Fantomas?/What did you say?/I said :"Fantomas" /What do you mean?
28 December 2008
For a person who would have read the Souvestre /Allain's novels,Feuillade's movies would fatally be a disappointment.I read them when I was sixteen and I was fascinated by this mysterious masked figure .Today "Fantomas" has lost much of its popularity ,probably because he was not a "nice "character ,like Arsene Lupin who is still enjoying success.But anyway Maurice Leblanc was a better writer than Pierre Souvestre and Marcel Allain.
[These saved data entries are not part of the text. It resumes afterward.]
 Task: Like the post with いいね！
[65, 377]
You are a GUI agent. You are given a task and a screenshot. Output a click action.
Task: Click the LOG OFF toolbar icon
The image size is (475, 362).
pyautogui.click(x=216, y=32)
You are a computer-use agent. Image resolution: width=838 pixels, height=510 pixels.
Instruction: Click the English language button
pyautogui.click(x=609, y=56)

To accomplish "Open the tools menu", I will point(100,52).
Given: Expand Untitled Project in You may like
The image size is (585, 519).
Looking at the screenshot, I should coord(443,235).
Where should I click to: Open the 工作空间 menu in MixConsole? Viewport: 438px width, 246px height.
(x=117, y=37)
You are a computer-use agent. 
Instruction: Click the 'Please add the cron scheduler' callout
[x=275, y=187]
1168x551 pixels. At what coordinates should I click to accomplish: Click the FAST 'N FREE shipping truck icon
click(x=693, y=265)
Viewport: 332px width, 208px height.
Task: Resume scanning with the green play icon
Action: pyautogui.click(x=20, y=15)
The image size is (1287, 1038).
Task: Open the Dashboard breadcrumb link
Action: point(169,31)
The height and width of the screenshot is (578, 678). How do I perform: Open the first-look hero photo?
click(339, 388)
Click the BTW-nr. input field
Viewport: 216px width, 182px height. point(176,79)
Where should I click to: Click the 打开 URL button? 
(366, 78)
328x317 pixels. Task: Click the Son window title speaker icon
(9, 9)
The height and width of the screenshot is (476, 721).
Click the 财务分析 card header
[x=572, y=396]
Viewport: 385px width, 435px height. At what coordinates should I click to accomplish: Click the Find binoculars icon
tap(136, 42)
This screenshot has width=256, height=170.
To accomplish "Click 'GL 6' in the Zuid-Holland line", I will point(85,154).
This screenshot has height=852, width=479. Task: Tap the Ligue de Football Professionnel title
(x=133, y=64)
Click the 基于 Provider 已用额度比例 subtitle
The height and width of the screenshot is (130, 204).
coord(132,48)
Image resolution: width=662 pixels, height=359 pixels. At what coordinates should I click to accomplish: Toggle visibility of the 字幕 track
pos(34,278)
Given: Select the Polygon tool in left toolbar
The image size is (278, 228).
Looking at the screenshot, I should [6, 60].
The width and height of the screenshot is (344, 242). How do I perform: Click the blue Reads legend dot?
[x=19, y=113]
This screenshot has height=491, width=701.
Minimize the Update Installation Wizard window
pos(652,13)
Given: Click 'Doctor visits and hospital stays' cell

Feuillade's adaptation is not very satisfying:he ruled out the best part of the first volume ,which took place in a château where the marquise de Langrune was murdered (the first word of the saga is "Fantomas!" when nobody had still heard of him).That's after this crime that Charles Rambert became Jerome Fandor -in Feuillade's movie ,he is introduced as Juve's best friend whereas Juve really "made " Fandor.

Even more embarrassing is the ending Feuillade chose -he had to make Gaumont's money work for them ;these are his own words- for what was primarily a horror story: in the novel,Valgrand is really guillotined .It's only a movie after all ,so what's the point of saving him apart from making a film "suitable for any audience"? The Danidoff episode seems out of its context.But the biggest mistake is to have shown Fantomas.Fantomas had no face or he had other people's faces (such as the actor's).By showing since the cast and credits the actor who plays the "hero",they make the character lose 90% of its appeal.

Feuillade had talent for story telling ,nobody can deny.The scene of the substitution retains a sense of mystery .Feuillade's greatest merit -and it's quite important-was to attract the crowds : the serial genre forced them to come back and come back again if they wanted to know if the criminal would be finally caught.He was the granddaddy of so many series and miniseries in the world that he would never be thanked enough just for that.

For people who would like to know about the first part of the novel,I would recommend Paul Féjos's "Fantomas" (1932),which includes spooky scenes in the old château and features Fandor when he was still Charles Rambert.

The De Funes movies ,unless you are a fan of the actor ,should be avoided ,for they kept nothing from the novels but some of the proper nouns.

On the other hand, Chabrol's miniseries in the late seventies /early eighties is to be commended:Helmut Berger was an ideal Fantomas and he got good support from Jacques Dufilho as Juve and from Pierre Mallet as Fandor.